Investors Purchases Plummet in Pandemic Boomtowns

In Phoenix, investor home purchases slumped 49.4% year over year in the third quarter, the largest decline among the 40 metros Redfin analyzed. Next came Portland, OR (-47.4%), Las Vegas (-44.8%), Sacramento, CA (-43.2%) and Atlanta (-42.2%). Rounding out the top 10 are Charlotte, NC, Miami, Denver, San Diego and Riverside, Calif.

Many of the metros where investor purchases declined significantly are places that soared in popularity during the pandemic.
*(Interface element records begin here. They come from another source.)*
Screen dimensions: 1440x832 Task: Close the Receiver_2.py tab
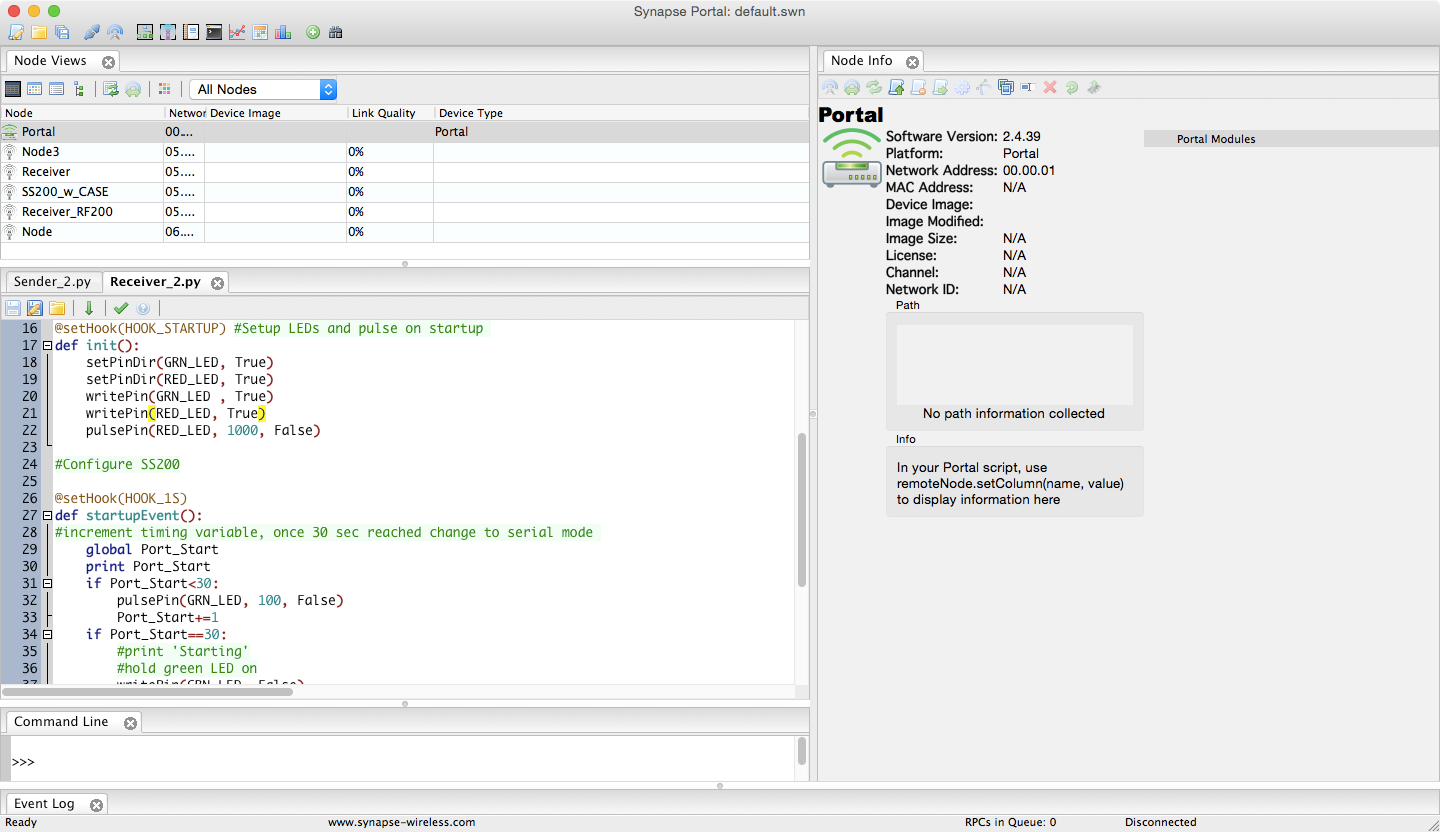[x=217, y=283]
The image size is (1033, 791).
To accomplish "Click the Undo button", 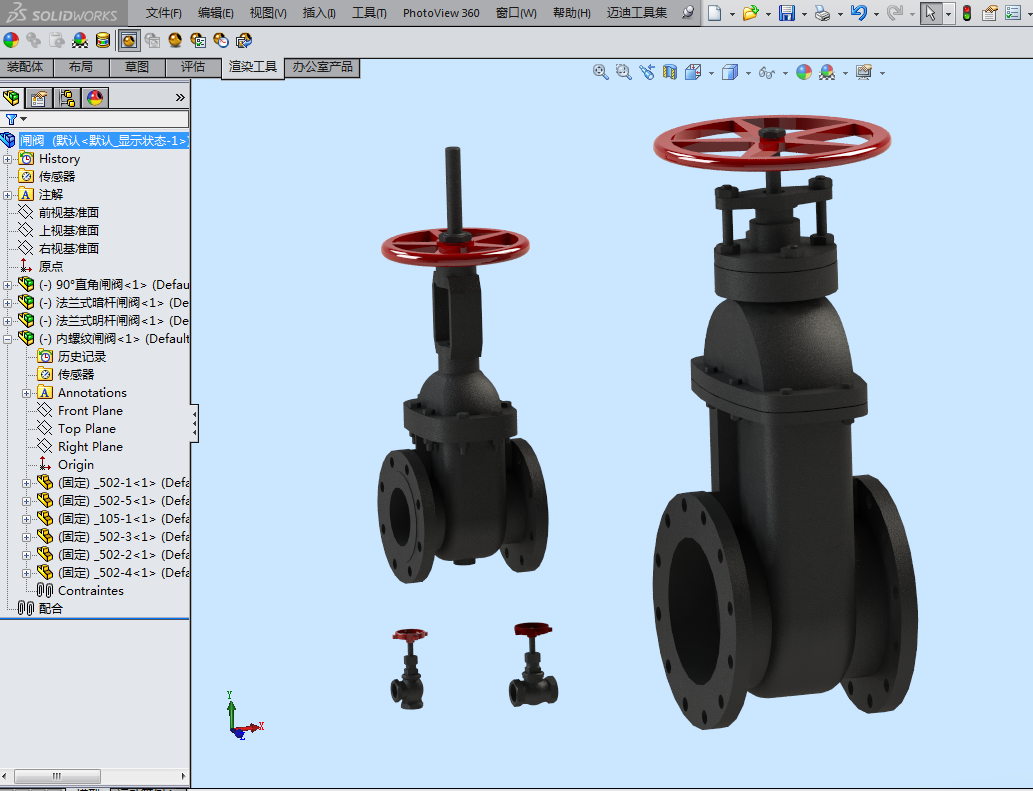I will tap(858, 13).
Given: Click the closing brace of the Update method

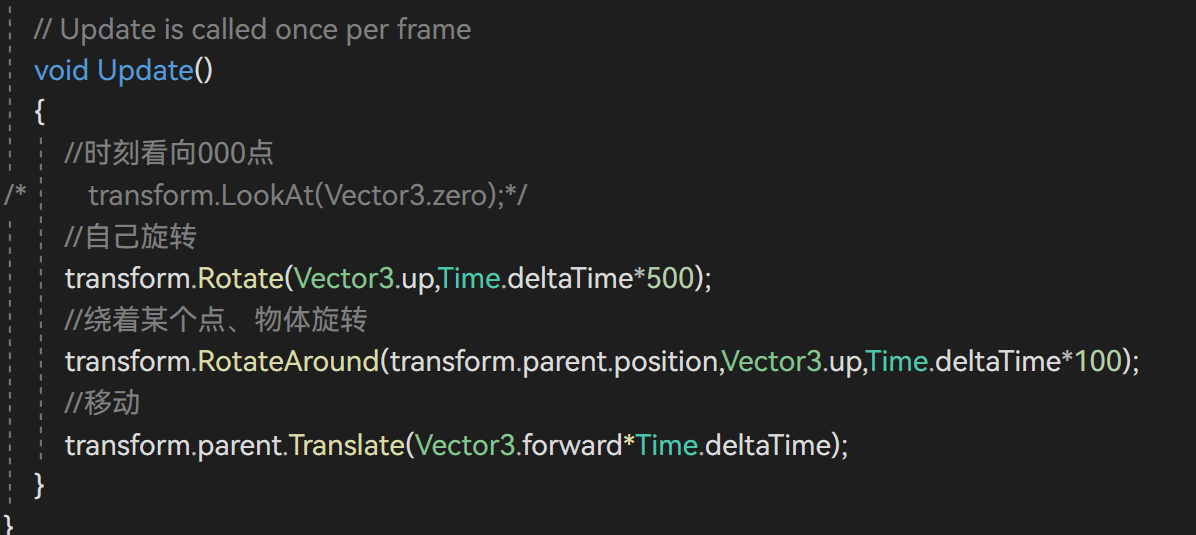Looking at the screenshot, I should 39,485.
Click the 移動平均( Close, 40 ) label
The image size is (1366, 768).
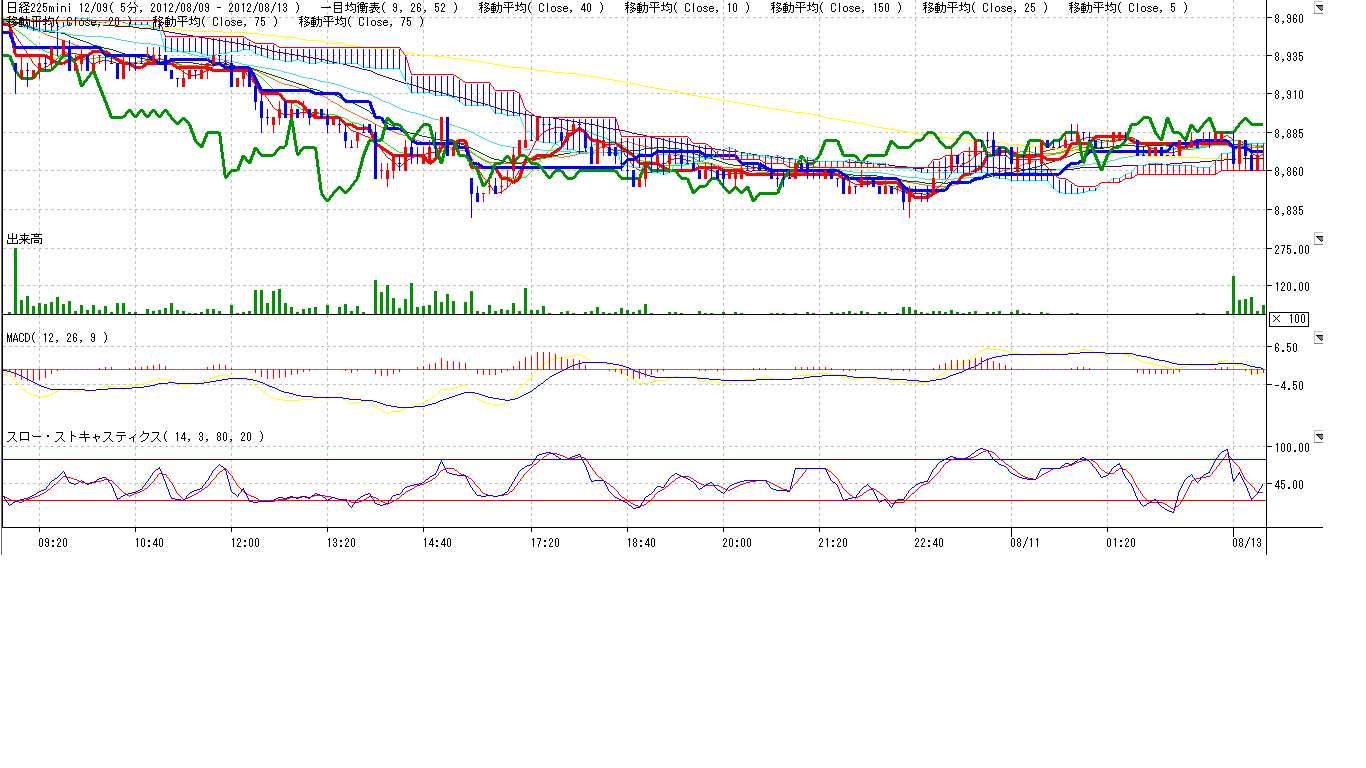(x=541, y=7)
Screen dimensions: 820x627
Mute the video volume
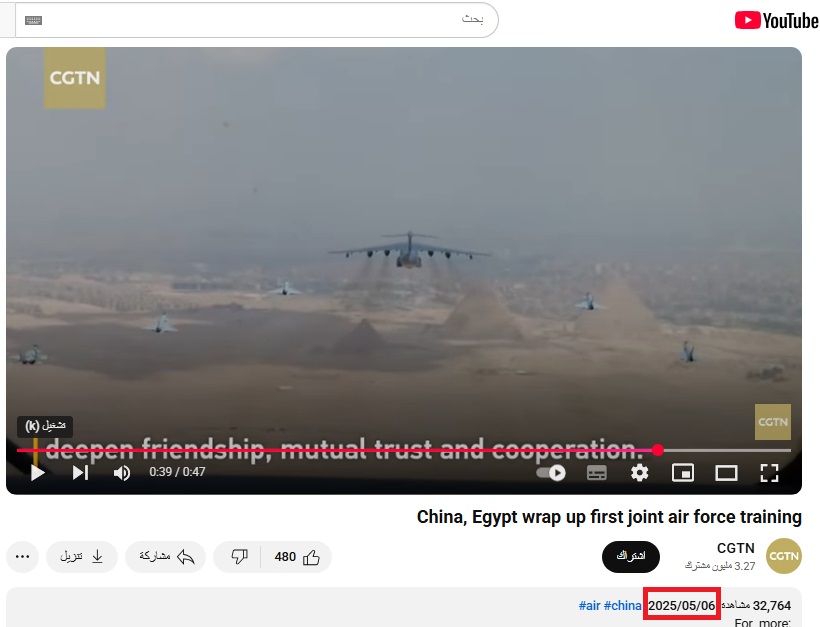tap(122, 473)
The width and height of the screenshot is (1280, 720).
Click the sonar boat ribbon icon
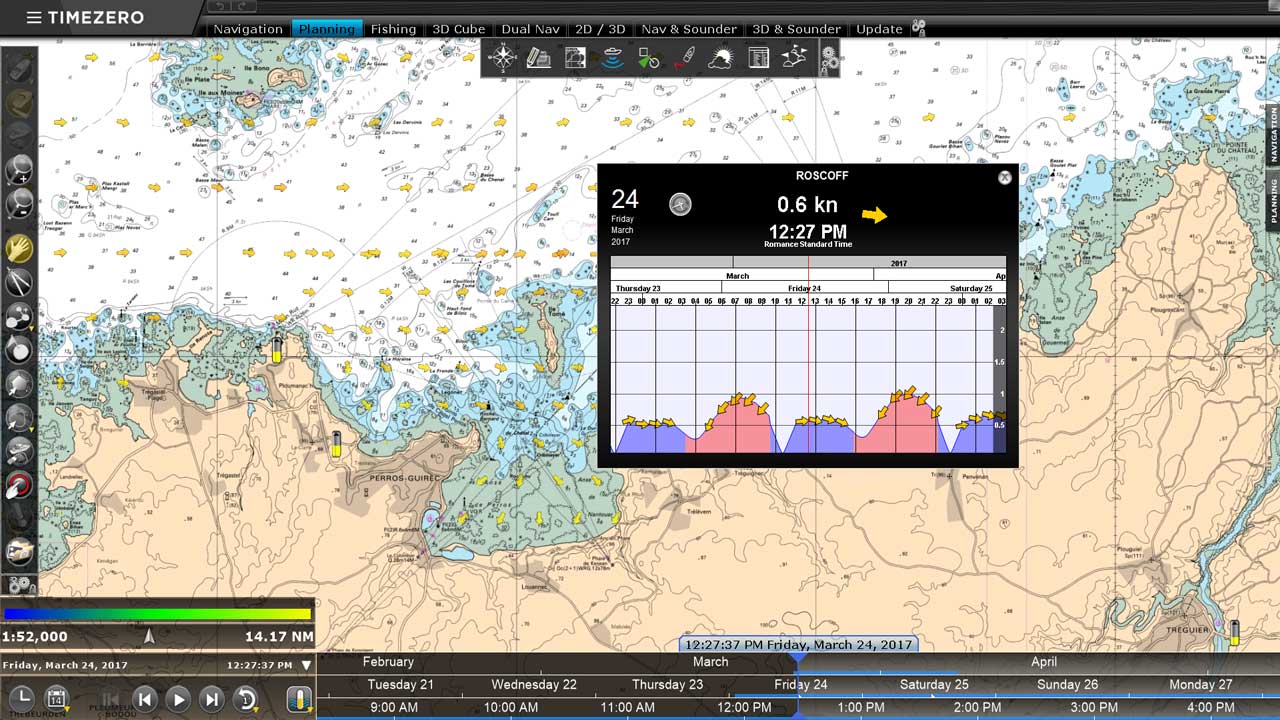[612, 58]
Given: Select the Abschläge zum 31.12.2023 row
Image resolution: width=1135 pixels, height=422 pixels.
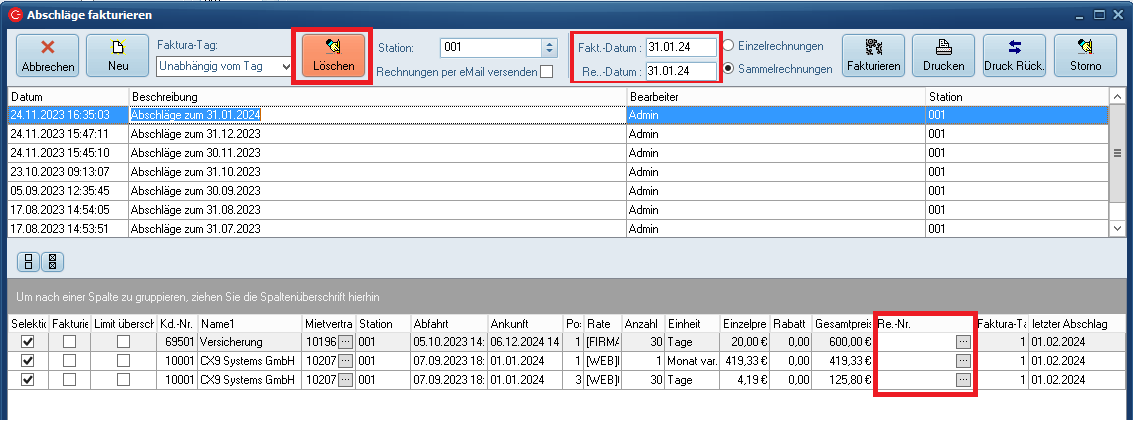Looking at the screenshot, I should coord(195,133).
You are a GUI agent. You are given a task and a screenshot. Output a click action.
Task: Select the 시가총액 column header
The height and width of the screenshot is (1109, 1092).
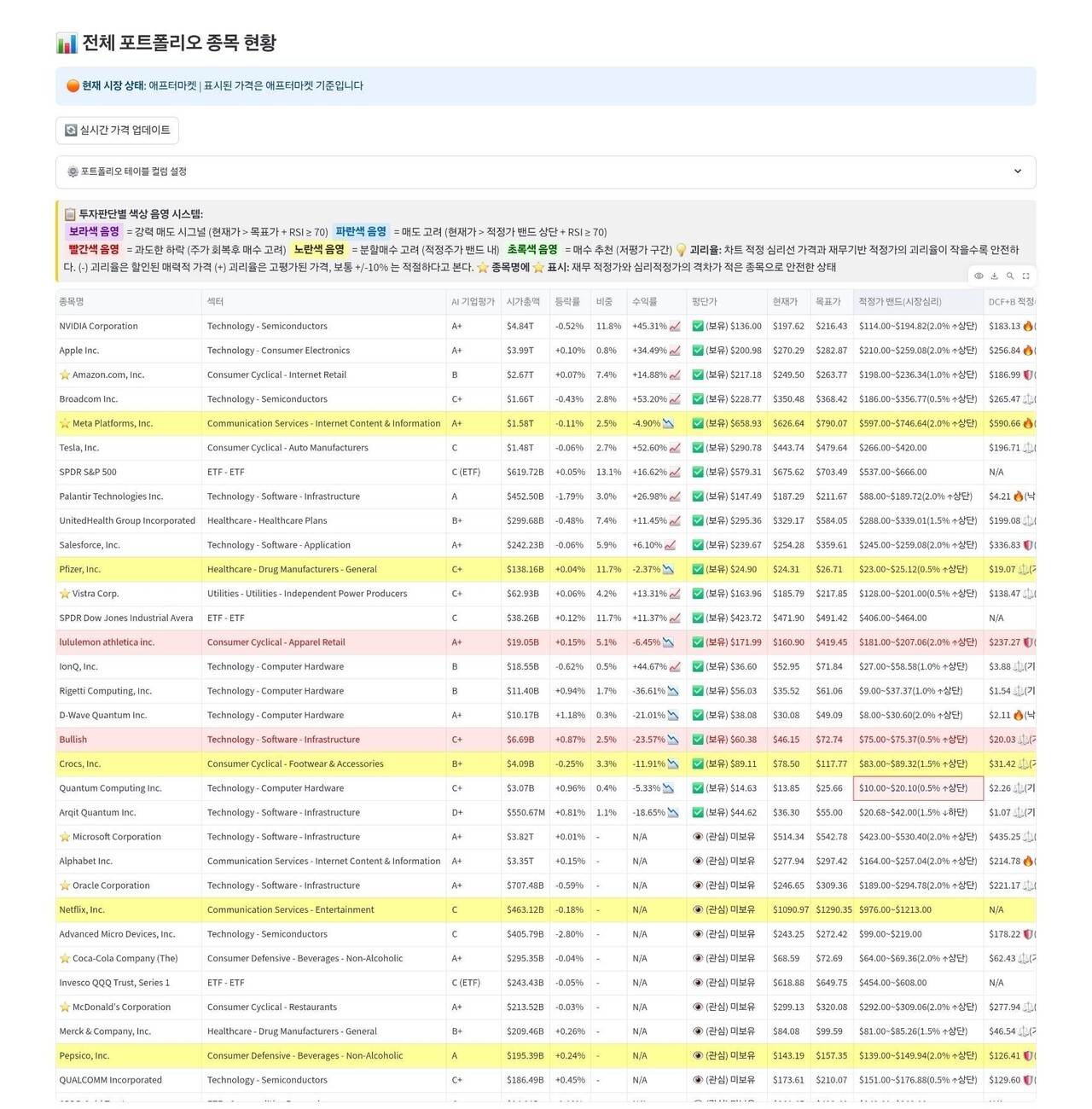524,301
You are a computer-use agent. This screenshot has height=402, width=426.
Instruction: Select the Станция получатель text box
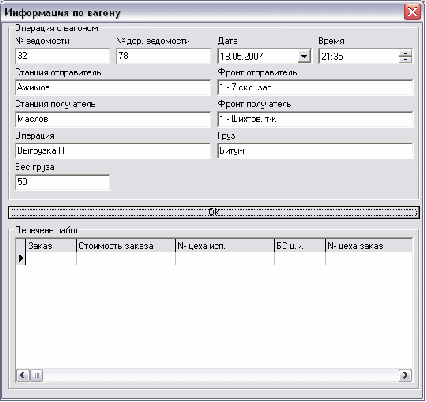(113, 119)
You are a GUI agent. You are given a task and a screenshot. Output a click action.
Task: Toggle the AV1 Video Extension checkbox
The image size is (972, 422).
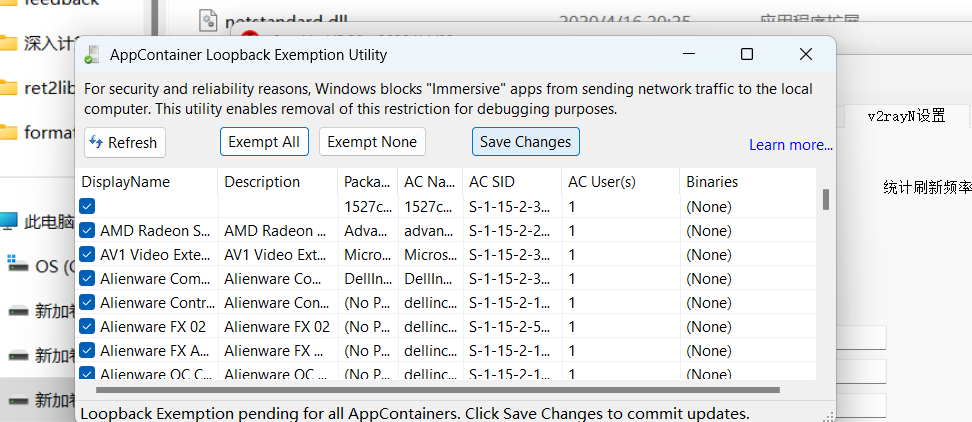87,255
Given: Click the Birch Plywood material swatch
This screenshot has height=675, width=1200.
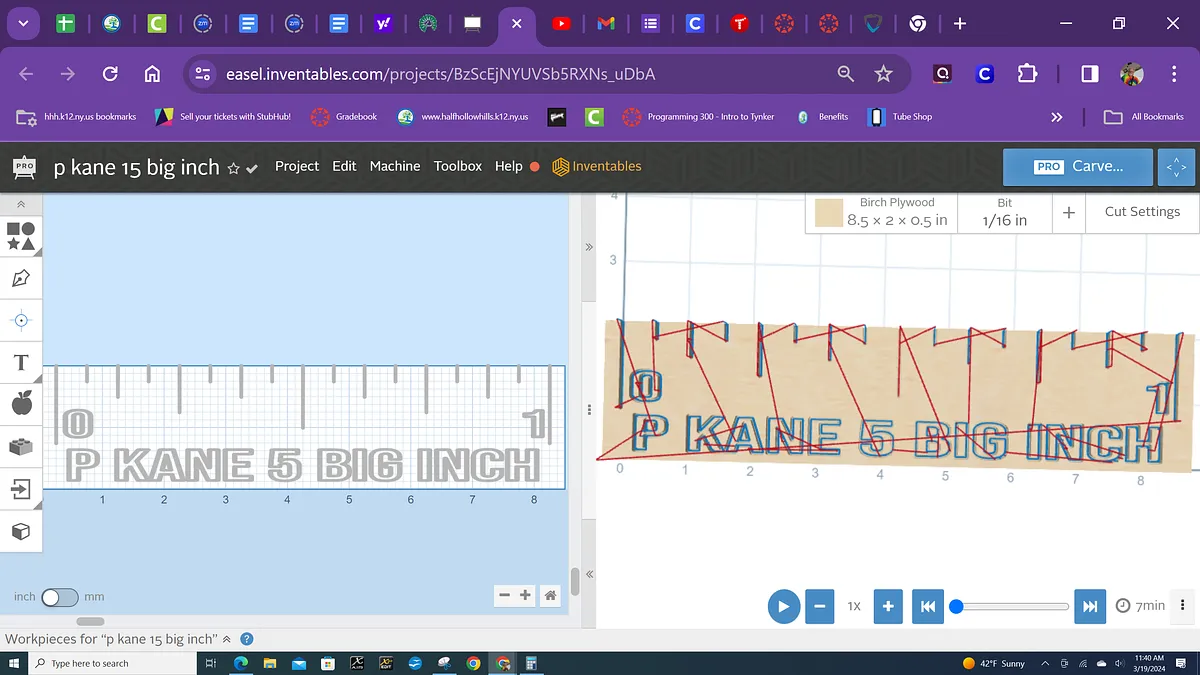Looking at the screenshot, I should click(x=828, y=213).
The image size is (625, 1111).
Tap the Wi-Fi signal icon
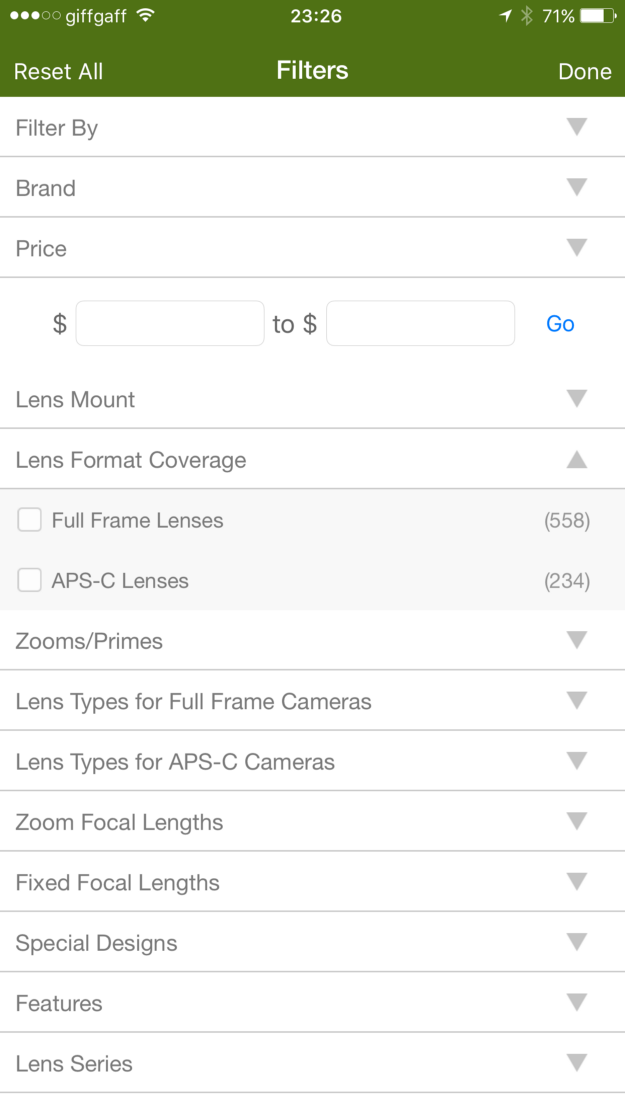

Phoenix, Las Vegas, Sacramento, Miami and San Diego consistently rank on Redfin’s list of top migration destinations, which is based on net inflow, or how many more Redfin.com users are looking to move into a metro than out.

“The housing markets that investors are backing out of fastest are those that rose rapidly during the pandemic and are now falling rapidly,” Bokhari said. “That volatility creates a lot of uncertainty, which raises the risk of investors losing money.”